The government is also encouraging companies to triple their R&D investment in academia by 2025, paying particular attention to areas such as artificial intelligence, big data, sensors, and optical technologies, which complement the areas where companies are already investing.

In 2016, the government released a guideline for universities on how to establish organization-level collaborations, as opposed to smaller, individual joint research activities.

Source: Nature Index; R&D data provided by companies

That same year, Hitachi established laboratories at The University of Tokyo, Kyoto University and Hokkaido University to achieve a super-smart society, the government’s catchphrase for the seamless integration of cyberspace and the real world. Meanwhile, Chugai Pharmaceuticals is betting on top-tier basic research. In 2016, the company signed a contract to pay 1 billion yen (US$9 million), every year, for 10 years, to the Osaka University Immunology Frontier Research Center (IFReC), led by immunologist, Shizuo Akira, who was the world’s most highly cited scientist in 2006 and 2007, according to Thomson Reuters.

“These collaborations can bring merits for both sides,” says Kumiko Miyazaki, whose research at the Tokyo Institute of Technology looks at strategic management of technologies. “Companies can learn from talented young researchers at universities, while universities can expand the scale of their research amid tight budgets from the government.”

Two sides of a coin

Increased reliance on corporations, however, will not necessarily translate into high scientific output. “Companies don’t put so much weight on writing papers,” says Miyazaki.

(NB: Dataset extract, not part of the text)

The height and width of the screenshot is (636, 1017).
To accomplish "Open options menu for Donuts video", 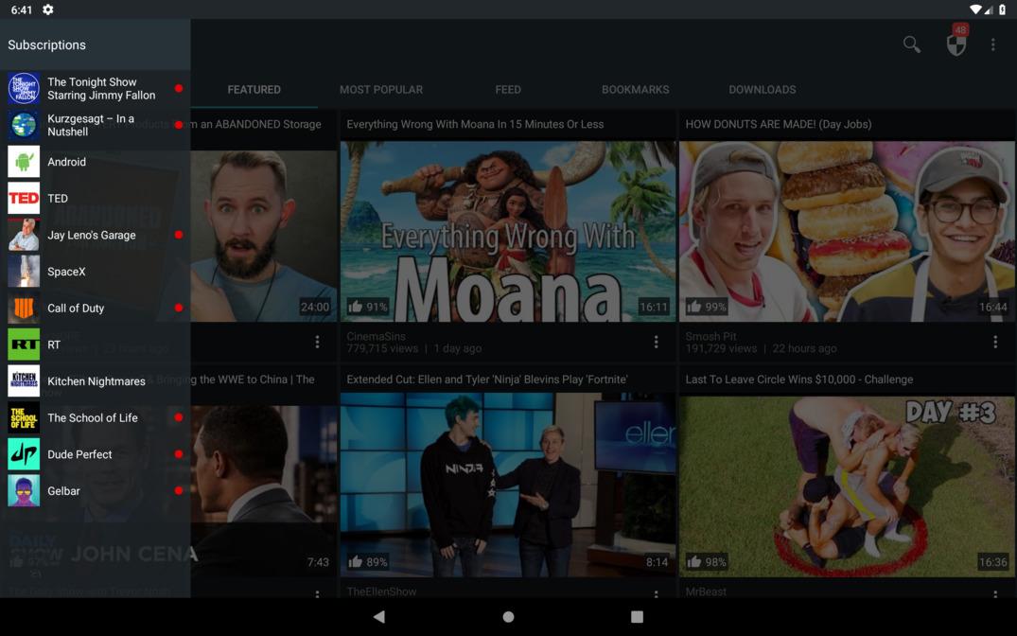I will tap(994, 342).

A lab technician stands behind an array of light sensors

Hamamatsu Photonics has a 90 per cent global market share in high-precision light sensors known as photomultipliers. Its stock price has jumped more than four-fold since 2009.Credit: Akio Kon/Bloomberg via Getty

Companies that spend a lot on R&D are not always the ones that publish a lot of papers in the high-quality journals tracked by the index. The telecommunications company Nippon Telegraph and Telephone Corporation Group (NTT), for example, is the largest corporate contributor to index authorship in Japan, but its R&D expenditure is only about a fifth of Toyota’s, at 210 billion yen (US$2 billion) in 2017. According to the public relations office at NTT, the company sees papers published in high-impact journals as “very important as one subjective measure to evaluate our research strength, and a good motivation for authors.”

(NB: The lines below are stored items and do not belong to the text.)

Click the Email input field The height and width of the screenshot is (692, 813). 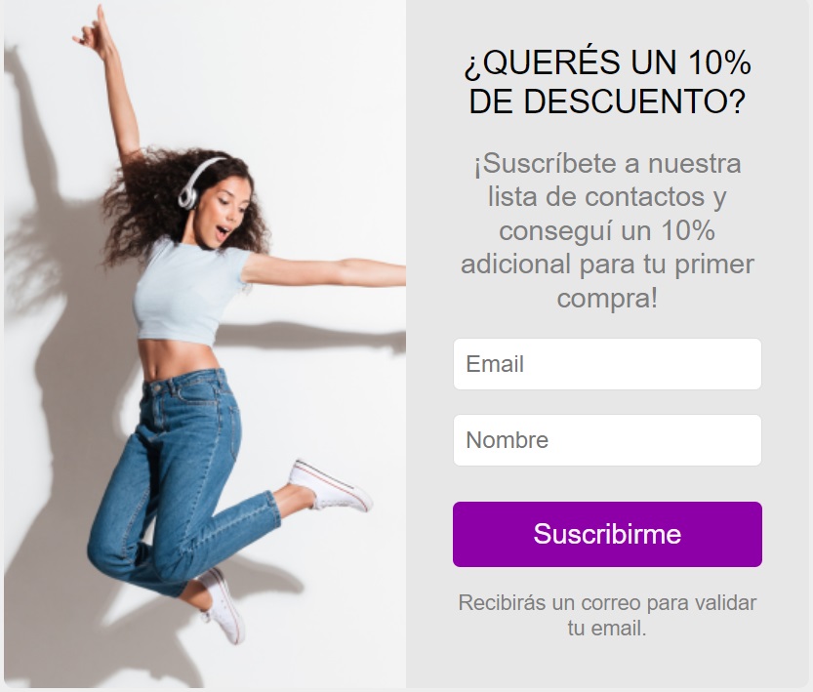607,364
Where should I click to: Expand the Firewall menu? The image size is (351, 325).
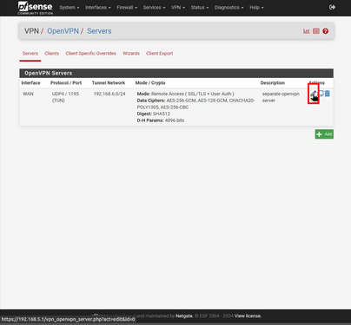click(127, 8)
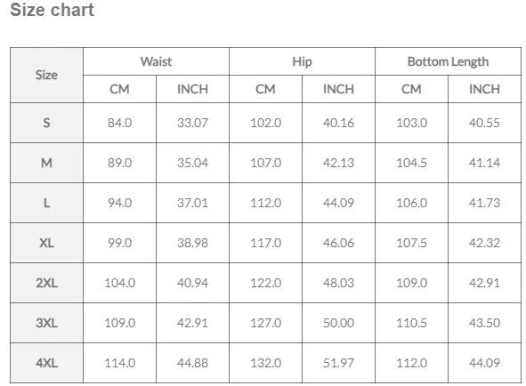Image resolution: width=526 pixels, height=386 pixels.
Task: Click bottom length inch value 43.50
Action: coord(484,323)

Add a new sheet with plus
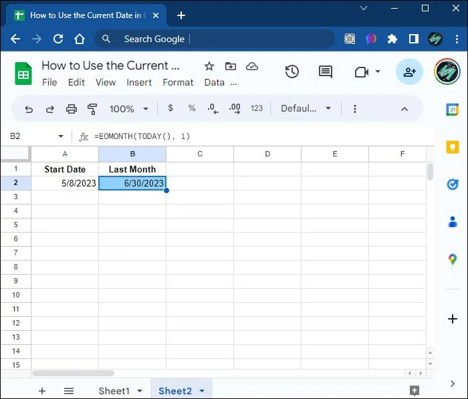pos(42,391)
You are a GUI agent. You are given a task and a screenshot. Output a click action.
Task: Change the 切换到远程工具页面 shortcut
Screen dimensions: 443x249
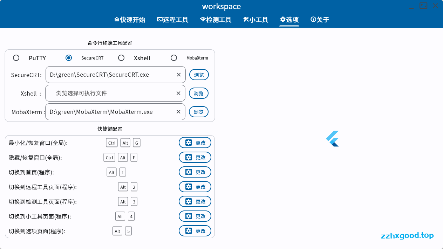pos(195,187)
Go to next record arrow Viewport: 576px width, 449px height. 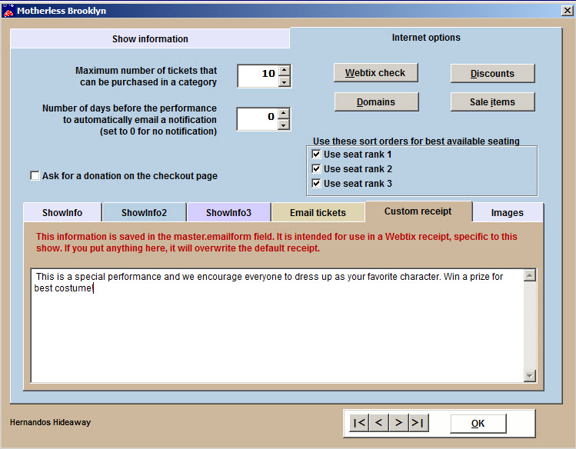398,423
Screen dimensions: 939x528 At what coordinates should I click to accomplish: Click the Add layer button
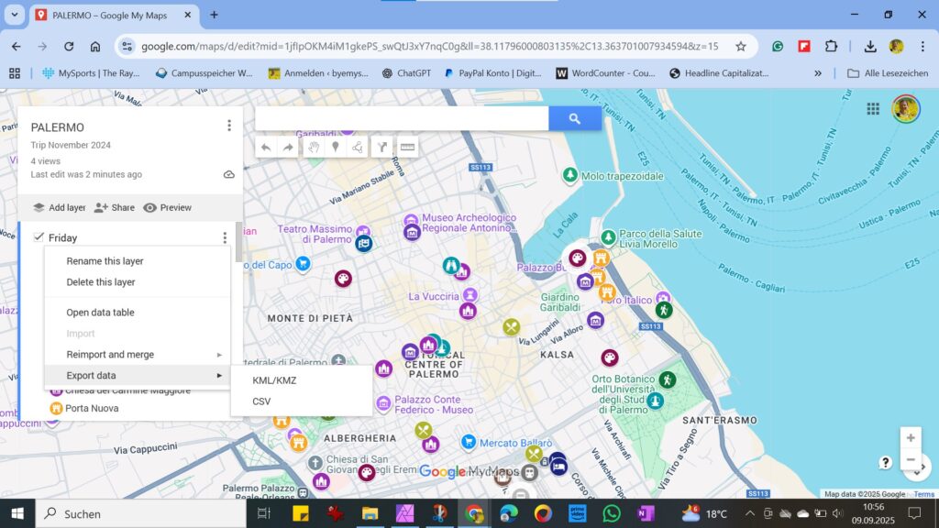tap(59, 208)
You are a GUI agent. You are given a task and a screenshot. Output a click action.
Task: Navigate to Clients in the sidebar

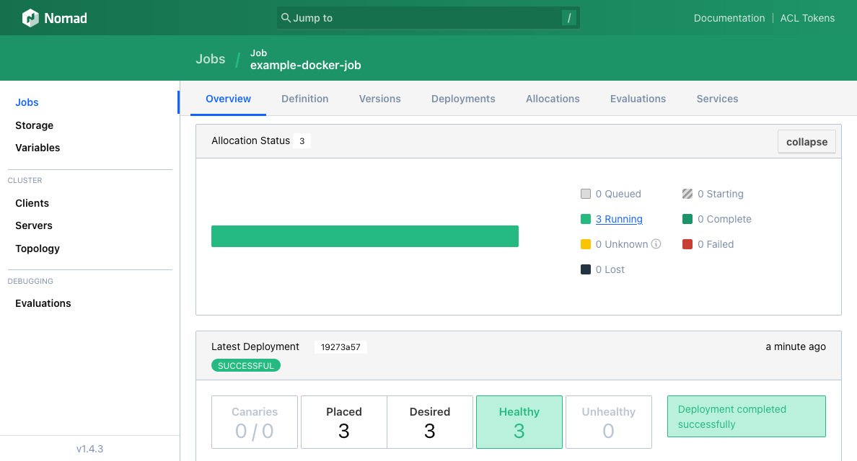point(32,203)
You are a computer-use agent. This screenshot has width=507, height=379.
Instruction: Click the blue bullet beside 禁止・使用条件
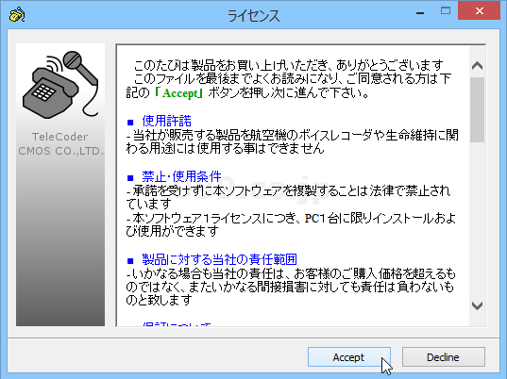point(130,178)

The optical equipment manufacturer, Hamamatsu Photonics K.K., is also among the 14 Japanese companies ranked in the global top 100 corporations in the Nature Index in 2012–2016, despite an R&D expenditure this year of a mere 12.4 billion yen (US$100 million). The director of Hamamatsu’s central research laboratory, Tsutomu Hara, says papers published in high-impact journals are good for the company’s image, and the company provides a small monetary bonus to researchers who publish papers. However, Hara says, “as a private corporation, we put more focus on filing patents.”

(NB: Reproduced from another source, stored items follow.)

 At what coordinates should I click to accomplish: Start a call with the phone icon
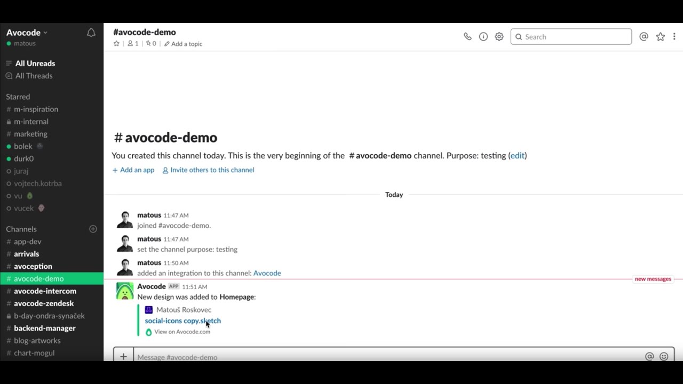(x=467, y=37)
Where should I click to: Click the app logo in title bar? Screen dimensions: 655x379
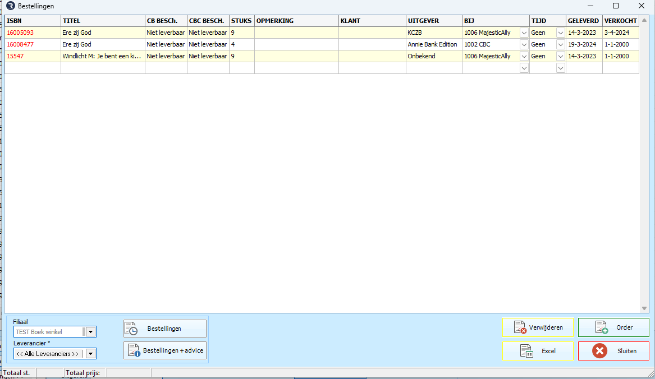(x=10, y=6)
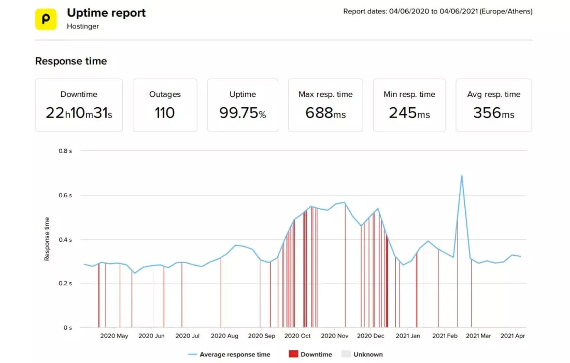The image size is (570, 363).
Task: Click the Report dates text
Action: [x=437, y=11]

Honda Motor, whose R&D expenditure was 750 billion yen (US$6.6 billion) in 2017 — more than triple the amount spent by NTT Group — did not make the list of top 100 companies in the index in 2012–2016.

“The importance placed on publishing in high-impact journals depends on the company and the sector,” Miyazaki explains. “In the case of component makers, publications contribute to marketing their products to their customers. But, a buyer would not consider publications to be an important criteria in buying a car.”

Yamaguchi at Chiba adds that many Japanese companies still place more importance on submitting papers to Japanese-language journals and technical journals, which are not represented in the index. Corporate culture also matters, he says. “Companies that allow flexibility in research activities seem to appear more in high-impact journals, even though their R&D expenditure is modest.”